**Yapılacak İş**
Aşağıdaki Ege meselesi üzerine yapılan konuşmayı son cümlesinden sonra devralıp sürdürün.

**Sunulan Metin**
-*-
DEVLET BAKANI SAYIN MESUT YILMAZ'IN
EGE MESELESİ ÜZERİNE GENEL GÖRÜŞME AÇILMASI
ÖNERGESİ ÜZERİNDE YAPTIĞI KONUŞMA

3 Haziran 1986 Salı

* * *

DEVLET BAKANI A. MESUT YILMAZ (Rize) – Sayın Başkan, değerli milletvekilleri; Adana Milletvekili Sayın Nuri Korkmaz ile 10 arkadaşı tarafından yüce Meclise sunulan, Ege meseleleriyle ilgili genel görüşme açılması önergesi hakkında hükümetimizin görüşlerini açıklamak üzere söz almış bulunuyorum.

Bilindiği gibi, Ege Denizinde, Türkiye ile Yunanistan arasında mevcut olan ihtilafların uzun bir mazisi vardır. İhtilaflı konular arasında, kıta sahanlığı, karasuları, adaların üzerindeki hava sahası, Doğu Ege adalarının antlaşmalara aykırı olarak silahlandırılması, FIR hattı ile ilgili meseleler, Ege’de NATO komuta kontrol sahaları gibi sorunlar yer almaktadır.
-*-
**Ayıklanan Satırlar**
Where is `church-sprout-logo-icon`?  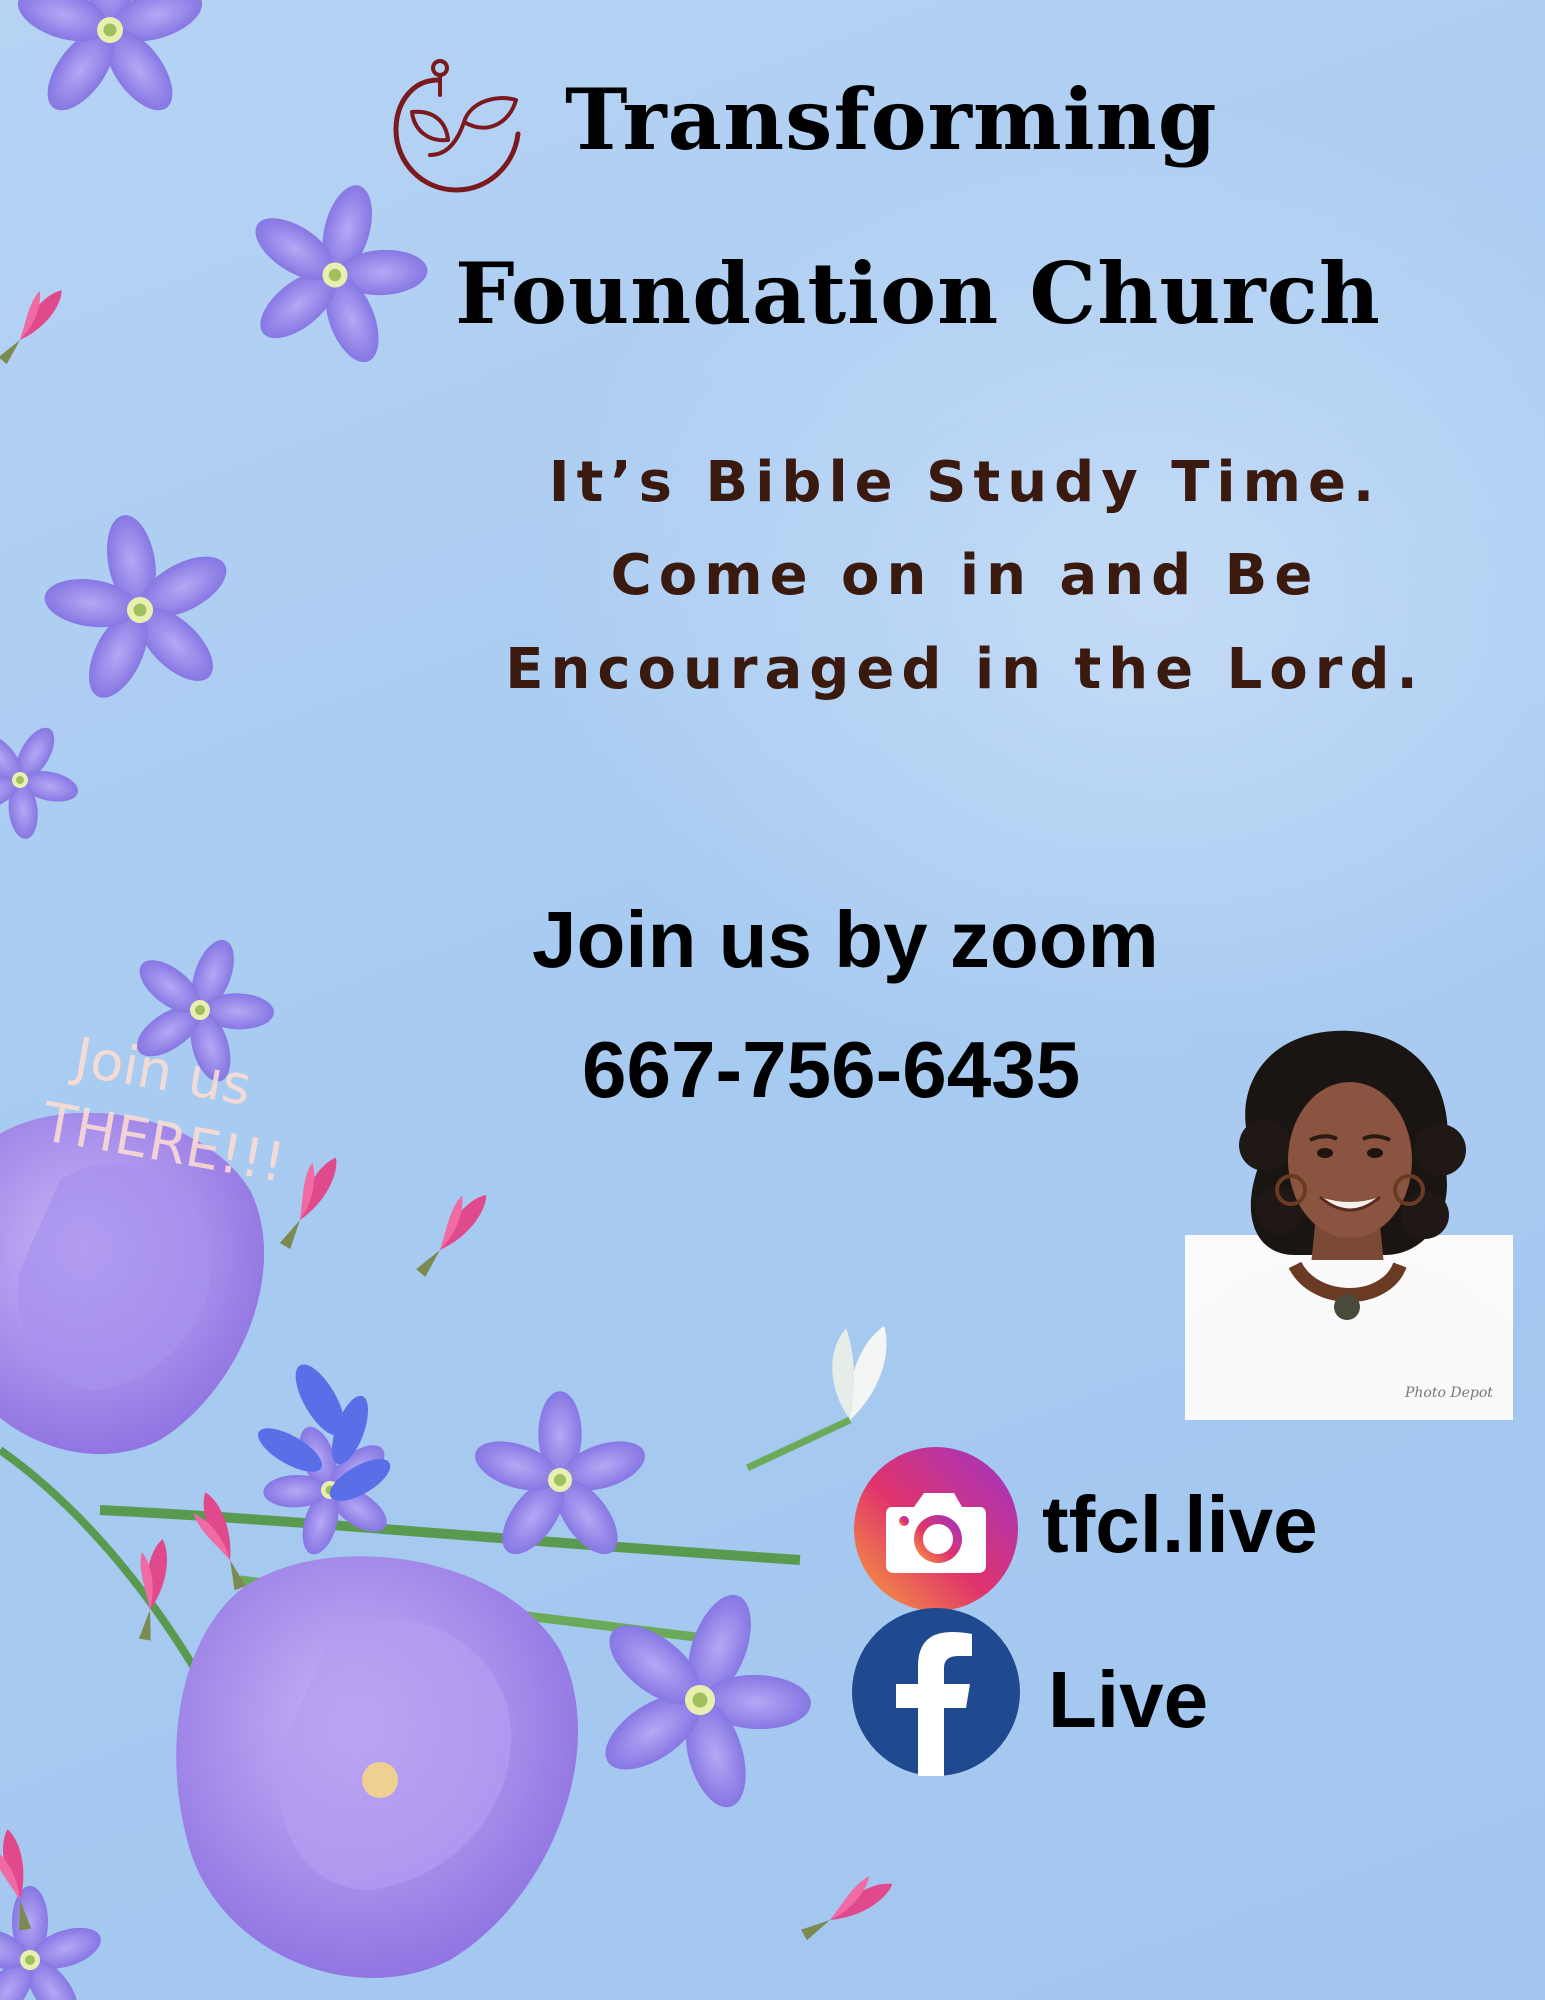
-*-
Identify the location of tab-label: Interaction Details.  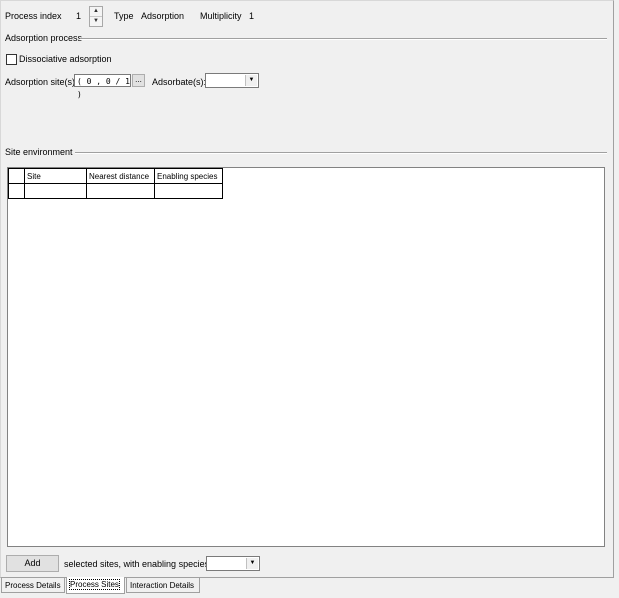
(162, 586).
-*-
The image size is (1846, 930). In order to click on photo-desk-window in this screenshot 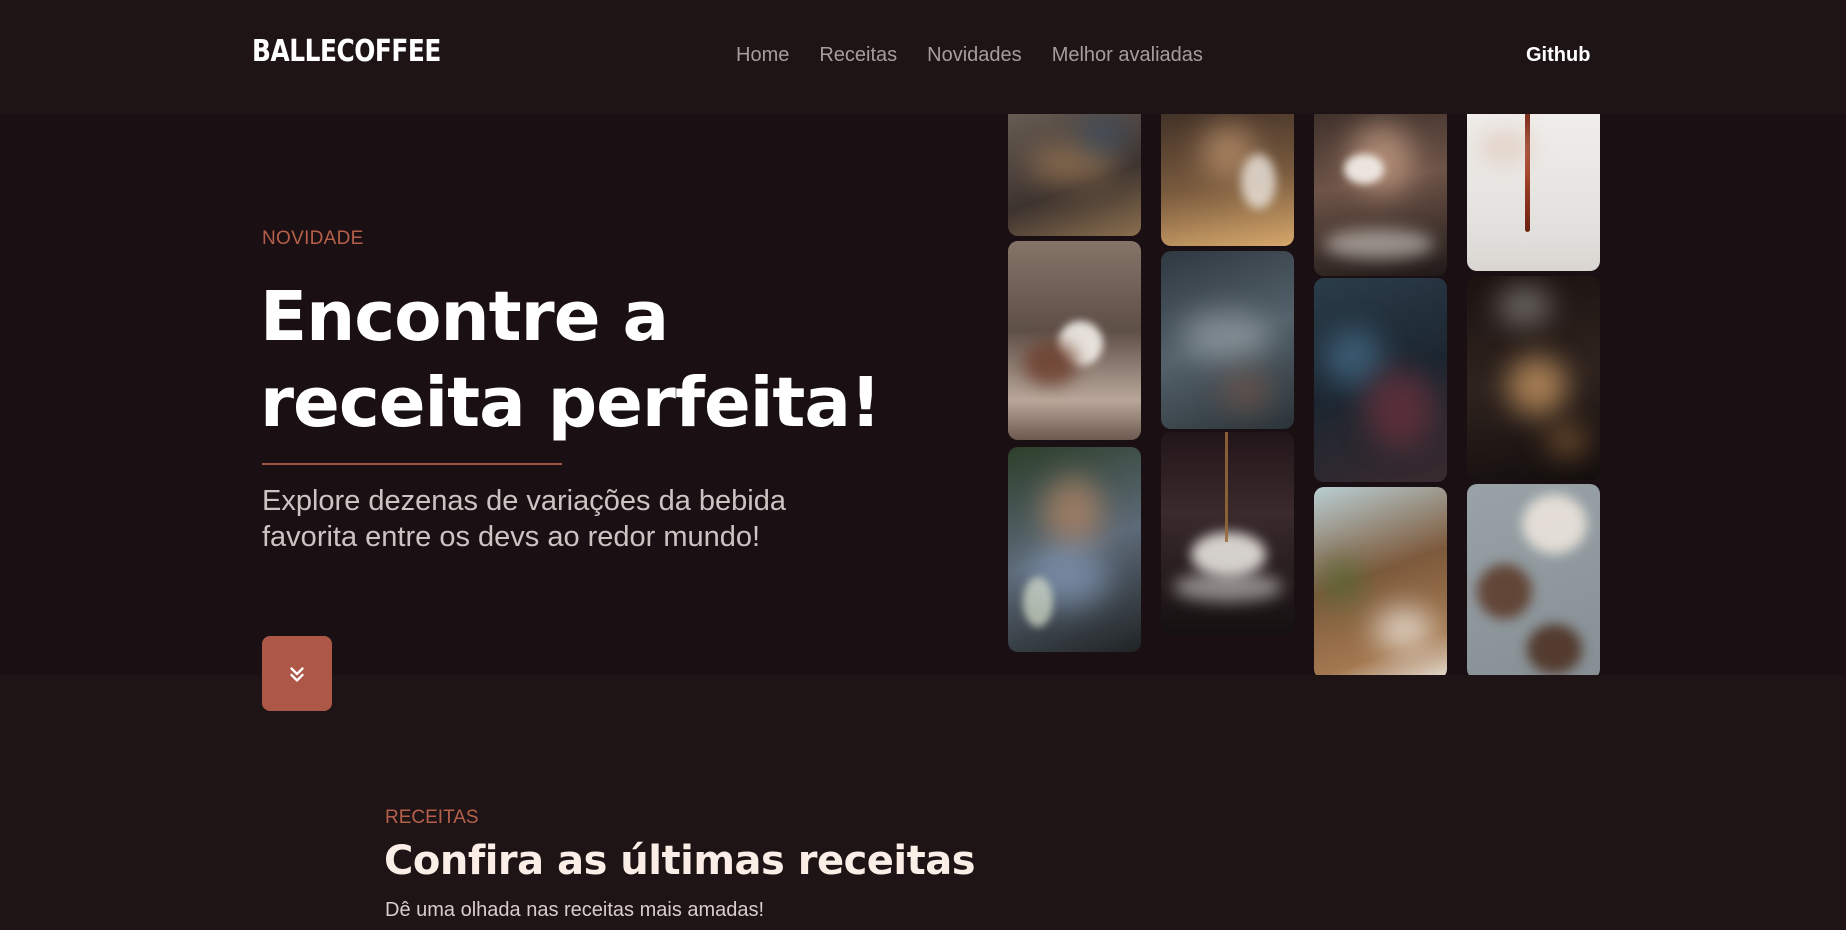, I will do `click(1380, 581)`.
-*-
**Görev Çıktısı**
Hemen ifade edeyim ki, bu meselelerin hiçbirine Türkiye sebep olmamıştır. Bir bütün olarak bakıldığında, bu sorunların temelinde, Yunanistan’ın, Türkiye aleyhindeki yayılmacılı emellerini görmemek mümkün değildir.

Türkiye, öteden beri bu meselelerin hakkaniyet ilkesine uygun olarak karşılıklı menfaatlere hizmet edecek şekilde müzakere yoluyla çözüme kavuşturulması gerektiğini savunmaktadır.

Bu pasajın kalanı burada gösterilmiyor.